Data for the task:

▼▼▼

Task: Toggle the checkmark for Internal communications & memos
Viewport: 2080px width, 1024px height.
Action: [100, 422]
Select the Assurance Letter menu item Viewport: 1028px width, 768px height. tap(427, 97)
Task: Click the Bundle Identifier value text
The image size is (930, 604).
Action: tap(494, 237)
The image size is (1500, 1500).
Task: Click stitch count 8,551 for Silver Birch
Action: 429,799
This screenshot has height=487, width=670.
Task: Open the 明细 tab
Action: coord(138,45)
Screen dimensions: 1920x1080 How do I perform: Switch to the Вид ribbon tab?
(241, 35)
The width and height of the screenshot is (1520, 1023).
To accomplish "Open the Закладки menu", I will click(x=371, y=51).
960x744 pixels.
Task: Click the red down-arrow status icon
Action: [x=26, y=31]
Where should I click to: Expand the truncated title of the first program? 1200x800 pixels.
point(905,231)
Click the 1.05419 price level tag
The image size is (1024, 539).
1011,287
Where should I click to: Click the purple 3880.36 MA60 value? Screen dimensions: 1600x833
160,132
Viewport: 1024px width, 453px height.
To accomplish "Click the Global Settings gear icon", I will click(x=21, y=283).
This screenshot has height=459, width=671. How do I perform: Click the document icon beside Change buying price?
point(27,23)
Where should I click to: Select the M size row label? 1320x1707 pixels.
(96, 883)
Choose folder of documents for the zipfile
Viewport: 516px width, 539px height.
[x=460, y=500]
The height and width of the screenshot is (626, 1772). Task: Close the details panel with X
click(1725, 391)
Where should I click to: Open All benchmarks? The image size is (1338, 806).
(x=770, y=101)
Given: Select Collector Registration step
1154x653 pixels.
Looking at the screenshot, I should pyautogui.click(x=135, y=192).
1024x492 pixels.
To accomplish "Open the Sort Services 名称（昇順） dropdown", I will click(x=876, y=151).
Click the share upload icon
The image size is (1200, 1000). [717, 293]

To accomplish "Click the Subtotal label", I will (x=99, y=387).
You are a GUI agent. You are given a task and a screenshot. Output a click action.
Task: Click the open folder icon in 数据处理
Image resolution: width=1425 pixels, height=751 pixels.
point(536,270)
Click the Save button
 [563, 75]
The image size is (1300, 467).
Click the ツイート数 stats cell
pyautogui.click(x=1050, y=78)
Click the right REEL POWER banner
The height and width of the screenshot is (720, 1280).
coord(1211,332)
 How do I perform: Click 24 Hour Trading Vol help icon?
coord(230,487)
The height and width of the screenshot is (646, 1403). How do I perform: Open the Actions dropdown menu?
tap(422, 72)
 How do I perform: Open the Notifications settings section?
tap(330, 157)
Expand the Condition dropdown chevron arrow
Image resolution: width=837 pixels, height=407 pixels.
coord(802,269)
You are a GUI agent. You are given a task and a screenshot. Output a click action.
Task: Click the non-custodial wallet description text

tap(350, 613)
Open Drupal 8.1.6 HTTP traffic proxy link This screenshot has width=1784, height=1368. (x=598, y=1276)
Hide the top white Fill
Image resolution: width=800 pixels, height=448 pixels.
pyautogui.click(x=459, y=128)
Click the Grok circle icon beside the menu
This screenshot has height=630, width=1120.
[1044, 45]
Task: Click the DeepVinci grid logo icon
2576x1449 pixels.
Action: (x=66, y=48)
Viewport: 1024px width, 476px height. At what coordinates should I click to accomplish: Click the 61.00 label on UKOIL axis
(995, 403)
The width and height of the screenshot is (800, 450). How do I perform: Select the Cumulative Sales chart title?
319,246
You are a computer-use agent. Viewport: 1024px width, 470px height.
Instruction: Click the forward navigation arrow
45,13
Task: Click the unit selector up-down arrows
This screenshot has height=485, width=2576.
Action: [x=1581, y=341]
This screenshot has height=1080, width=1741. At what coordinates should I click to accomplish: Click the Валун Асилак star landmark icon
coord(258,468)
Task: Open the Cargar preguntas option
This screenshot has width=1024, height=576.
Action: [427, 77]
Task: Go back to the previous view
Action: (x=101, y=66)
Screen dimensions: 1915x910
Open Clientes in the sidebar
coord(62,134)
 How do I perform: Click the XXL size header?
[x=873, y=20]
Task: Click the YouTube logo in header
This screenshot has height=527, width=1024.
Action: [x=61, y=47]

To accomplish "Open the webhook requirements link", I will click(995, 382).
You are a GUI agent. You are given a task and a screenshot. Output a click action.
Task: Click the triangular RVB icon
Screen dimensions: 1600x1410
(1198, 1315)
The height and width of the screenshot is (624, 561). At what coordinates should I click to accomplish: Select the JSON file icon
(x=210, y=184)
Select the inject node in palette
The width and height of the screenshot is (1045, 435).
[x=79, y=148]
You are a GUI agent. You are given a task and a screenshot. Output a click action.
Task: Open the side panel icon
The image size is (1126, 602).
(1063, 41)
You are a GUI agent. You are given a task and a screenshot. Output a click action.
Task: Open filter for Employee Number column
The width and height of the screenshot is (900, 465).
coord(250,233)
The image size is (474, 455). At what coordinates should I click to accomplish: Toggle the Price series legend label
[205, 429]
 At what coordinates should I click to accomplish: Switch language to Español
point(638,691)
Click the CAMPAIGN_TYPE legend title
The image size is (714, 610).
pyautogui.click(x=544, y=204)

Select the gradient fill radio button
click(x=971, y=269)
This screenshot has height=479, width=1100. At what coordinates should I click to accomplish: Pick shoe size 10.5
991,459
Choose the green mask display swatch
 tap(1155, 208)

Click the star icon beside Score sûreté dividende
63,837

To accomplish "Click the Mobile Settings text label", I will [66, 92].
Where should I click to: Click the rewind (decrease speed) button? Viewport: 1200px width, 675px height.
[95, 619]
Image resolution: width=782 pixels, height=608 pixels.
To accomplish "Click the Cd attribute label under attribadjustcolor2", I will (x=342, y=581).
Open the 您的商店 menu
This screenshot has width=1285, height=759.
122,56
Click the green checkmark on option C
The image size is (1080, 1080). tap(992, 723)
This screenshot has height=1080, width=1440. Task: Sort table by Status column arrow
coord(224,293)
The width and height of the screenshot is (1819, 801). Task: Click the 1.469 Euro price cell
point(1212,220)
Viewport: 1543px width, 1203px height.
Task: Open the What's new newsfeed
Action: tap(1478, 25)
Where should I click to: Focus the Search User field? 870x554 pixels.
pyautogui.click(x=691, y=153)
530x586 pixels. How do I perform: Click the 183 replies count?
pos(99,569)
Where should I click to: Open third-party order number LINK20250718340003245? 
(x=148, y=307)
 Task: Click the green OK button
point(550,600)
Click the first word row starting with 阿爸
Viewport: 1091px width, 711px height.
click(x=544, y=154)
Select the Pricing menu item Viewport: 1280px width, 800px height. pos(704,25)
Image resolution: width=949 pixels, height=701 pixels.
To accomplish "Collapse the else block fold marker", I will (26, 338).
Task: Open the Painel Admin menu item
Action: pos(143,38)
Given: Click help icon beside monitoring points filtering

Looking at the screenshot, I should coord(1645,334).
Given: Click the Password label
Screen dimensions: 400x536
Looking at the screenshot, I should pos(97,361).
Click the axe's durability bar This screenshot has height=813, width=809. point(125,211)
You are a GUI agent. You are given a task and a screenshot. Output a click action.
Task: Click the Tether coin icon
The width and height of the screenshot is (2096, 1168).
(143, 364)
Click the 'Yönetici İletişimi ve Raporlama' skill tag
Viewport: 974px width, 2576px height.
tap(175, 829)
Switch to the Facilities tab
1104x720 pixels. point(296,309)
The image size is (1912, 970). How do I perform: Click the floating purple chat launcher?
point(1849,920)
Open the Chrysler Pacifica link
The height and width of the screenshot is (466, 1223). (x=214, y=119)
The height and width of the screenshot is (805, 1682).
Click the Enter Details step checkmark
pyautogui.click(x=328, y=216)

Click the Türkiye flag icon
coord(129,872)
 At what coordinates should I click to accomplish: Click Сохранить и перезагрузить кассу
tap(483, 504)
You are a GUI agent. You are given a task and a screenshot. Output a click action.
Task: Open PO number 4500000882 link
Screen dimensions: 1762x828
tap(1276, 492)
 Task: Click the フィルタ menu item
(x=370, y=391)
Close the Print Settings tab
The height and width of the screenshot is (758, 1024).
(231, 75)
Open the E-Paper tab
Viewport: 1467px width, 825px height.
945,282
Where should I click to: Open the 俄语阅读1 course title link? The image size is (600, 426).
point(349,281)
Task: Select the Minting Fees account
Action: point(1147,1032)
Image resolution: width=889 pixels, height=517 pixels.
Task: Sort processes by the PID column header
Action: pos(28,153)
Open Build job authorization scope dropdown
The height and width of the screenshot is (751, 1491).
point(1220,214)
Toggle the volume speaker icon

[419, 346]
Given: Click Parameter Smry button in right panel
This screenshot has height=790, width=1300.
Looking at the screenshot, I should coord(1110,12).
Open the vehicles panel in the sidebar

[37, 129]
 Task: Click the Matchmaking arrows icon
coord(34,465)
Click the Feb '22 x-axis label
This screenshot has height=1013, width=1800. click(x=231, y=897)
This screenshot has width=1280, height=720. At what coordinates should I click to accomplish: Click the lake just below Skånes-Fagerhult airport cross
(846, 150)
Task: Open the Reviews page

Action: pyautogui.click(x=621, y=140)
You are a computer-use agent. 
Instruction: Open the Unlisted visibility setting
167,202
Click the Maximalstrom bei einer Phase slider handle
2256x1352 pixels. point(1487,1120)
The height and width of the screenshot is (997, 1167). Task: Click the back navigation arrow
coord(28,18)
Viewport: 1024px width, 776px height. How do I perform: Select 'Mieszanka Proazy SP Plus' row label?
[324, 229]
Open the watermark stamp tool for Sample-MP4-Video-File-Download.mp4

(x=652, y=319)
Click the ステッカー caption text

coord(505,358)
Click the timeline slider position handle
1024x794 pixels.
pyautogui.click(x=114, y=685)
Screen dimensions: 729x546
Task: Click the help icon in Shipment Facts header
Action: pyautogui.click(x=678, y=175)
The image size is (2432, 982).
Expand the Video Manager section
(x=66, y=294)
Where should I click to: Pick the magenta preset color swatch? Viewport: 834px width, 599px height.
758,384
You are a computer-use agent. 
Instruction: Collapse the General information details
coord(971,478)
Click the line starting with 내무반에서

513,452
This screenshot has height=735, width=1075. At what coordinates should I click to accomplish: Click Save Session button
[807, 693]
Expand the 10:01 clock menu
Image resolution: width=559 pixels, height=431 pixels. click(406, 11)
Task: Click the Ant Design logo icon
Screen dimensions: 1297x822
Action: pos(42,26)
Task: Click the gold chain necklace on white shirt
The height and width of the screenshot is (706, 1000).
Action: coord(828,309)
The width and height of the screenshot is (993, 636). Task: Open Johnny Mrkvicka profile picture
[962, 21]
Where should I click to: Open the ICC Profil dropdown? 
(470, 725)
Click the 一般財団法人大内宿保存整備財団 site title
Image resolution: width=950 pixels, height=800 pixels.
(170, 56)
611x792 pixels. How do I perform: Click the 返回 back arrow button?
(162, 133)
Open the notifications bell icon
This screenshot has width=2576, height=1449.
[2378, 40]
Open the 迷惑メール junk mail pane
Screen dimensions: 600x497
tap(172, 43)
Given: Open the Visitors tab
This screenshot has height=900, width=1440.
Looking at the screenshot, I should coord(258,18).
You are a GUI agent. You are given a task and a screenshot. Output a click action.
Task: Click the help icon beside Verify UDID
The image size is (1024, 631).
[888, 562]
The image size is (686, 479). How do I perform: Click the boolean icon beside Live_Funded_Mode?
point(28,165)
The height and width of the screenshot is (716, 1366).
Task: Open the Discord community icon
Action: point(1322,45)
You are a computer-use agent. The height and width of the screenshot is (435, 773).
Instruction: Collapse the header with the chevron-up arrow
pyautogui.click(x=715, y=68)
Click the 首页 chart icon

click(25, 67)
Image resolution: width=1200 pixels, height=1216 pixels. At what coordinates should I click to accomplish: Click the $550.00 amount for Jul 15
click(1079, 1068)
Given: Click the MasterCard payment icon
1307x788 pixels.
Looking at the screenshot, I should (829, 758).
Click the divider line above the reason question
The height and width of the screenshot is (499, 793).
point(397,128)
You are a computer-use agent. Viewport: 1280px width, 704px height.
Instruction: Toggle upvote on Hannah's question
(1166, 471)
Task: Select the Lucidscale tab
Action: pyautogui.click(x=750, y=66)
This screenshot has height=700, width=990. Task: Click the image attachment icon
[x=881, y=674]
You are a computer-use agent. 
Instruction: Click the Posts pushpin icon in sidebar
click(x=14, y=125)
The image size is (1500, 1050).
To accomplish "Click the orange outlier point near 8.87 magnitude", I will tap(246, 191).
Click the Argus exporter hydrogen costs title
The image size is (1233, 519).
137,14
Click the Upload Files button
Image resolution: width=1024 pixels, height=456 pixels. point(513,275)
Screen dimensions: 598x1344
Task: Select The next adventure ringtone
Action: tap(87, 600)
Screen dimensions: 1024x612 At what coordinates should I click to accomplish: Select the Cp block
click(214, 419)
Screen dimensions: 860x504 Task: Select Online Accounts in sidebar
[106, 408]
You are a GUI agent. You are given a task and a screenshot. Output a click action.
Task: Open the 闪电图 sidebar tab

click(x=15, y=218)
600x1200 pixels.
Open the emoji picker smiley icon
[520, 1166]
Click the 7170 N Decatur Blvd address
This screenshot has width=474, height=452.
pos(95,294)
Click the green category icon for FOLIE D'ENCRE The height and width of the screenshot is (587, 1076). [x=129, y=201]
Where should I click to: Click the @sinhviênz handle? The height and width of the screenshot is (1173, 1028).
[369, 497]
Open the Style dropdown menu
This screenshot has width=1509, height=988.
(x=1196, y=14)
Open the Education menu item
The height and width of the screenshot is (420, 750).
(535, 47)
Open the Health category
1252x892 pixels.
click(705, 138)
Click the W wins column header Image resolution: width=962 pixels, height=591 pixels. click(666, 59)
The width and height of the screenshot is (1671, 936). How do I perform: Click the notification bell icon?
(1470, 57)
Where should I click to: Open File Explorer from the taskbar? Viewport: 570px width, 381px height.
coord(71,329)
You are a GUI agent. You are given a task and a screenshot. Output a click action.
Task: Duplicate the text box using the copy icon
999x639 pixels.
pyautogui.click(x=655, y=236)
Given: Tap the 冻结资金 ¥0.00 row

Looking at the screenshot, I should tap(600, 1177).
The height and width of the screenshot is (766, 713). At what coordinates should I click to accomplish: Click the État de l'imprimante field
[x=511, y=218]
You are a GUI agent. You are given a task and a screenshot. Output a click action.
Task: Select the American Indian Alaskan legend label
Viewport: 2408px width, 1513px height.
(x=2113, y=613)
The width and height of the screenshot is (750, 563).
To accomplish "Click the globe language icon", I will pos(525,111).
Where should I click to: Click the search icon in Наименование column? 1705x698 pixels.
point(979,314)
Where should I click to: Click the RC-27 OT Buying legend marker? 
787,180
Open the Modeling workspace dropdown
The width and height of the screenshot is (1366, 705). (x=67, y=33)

▲▲▲

What you need to do:
Which lines in the listing have the string "folder"? Pick them out and copy them.

Final answer:
Choose folder of documents for the zipfile
Task: Click the open folder icon in 数据处理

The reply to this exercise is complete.